Modern industrial salmon harvest creates its own set of problems. On the high seas, salmon from hundreds of watersheds mix and mingle along their migration routes. Commercial fisheries in the open ocean lack the ability to know where the fish they catch originated. While sustainable populations may be targeted, the actual harvest can—and often does—include fish from endangered stocks.
Gillnet fisheries in large rivers kill a majority of the fish they encounter, unable to discriminate between robust populations and those struggling to survive. For example, in rivers where abundant sockeye and pink salmon are targeted for harvest, unacceptable numbers of imperiled coho, Chinook and steelhead often perish as bycatch.
On our coastline, open-water net-pen salmon farms pollute the water with chemicals, waste and parasites, exacting a terrible toll on wild fish migrating nearby.

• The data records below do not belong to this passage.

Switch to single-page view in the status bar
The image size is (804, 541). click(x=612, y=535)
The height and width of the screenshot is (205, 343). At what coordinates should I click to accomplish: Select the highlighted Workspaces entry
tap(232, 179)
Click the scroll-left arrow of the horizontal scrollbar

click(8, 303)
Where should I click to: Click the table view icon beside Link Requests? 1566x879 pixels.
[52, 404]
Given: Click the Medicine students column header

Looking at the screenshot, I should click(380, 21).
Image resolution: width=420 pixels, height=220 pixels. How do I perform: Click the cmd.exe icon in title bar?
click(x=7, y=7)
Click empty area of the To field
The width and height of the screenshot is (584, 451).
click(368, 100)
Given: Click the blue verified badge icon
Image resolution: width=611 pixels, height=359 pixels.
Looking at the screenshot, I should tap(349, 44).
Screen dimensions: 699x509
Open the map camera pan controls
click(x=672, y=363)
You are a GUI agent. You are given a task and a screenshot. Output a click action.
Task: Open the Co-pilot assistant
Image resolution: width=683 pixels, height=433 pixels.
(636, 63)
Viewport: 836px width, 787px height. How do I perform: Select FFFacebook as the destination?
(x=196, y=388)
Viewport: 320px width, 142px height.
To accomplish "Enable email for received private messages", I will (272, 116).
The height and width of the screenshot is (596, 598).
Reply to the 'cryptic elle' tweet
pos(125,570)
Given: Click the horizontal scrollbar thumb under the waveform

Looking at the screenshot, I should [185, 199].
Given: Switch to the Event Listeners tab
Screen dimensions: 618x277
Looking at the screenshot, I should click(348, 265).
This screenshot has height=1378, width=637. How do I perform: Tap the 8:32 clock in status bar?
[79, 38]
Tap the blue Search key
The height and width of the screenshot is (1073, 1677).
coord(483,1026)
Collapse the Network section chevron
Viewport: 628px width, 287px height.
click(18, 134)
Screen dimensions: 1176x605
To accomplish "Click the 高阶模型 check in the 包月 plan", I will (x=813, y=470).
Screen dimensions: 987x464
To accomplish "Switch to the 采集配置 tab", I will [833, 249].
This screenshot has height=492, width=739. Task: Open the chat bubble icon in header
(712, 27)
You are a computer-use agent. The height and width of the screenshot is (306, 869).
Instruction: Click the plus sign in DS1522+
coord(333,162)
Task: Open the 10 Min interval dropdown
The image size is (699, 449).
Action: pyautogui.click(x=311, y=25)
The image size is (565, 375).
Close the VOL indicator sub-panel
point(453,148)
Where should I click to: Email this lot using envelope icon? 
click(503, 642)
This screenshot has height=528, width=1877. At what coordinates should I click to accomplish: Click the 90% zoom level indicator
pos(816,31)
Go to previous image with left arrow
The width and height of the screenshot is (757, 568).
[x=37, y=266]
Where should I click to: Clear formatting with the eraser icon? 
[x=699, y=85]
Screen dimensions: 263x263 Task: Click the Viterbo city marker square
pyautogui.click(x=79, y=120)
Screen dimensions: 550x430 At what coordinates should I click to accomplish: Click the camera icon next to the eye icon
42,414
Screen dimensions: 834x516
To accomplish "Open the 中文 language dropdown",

Fish produced in these feedlots require dye-enhanced food to color their gray flesh, and frequently contain antibiotics, concentrated PCBs and other chemicals.
Thankfully, there are bright spots in the salmon world. Thriving runs of wild salmon still exist in certain watersheds, and a return to selective-fishing techniques allows for responsible harvest of abundant target species. We source our salmon only from these select fisheries. We’re also working to use more of each fish we harvest. For example, we’re working on a salmon jerky recipe made from the delicious (but difficult-to-remove) flesh found along the fish’s backbone. We’re also researching ways to create healthy pet treats out of salmon scraps that are normally discarded during processing.
On a larger scale, our presence in the fish business allows us to support and publicize conservation projects that directly impact wild salmon. We’re currently part of efforts to stop the Pebble Mine in Bristol Bay and the Enbridge Pipeline in British Columbia. We provided support for the Elwha Dam removal, and continue to push for further dam busting on the Snake, Klamath and other rivers. We also support dozens of organizations working to save habitat, shut down hatcheries and change commercial fisheries.
Strange as it may sound, we believe harvesting and eating wild salmon in the right numbers, from the right places, can actually help save them. Thank you for joining us.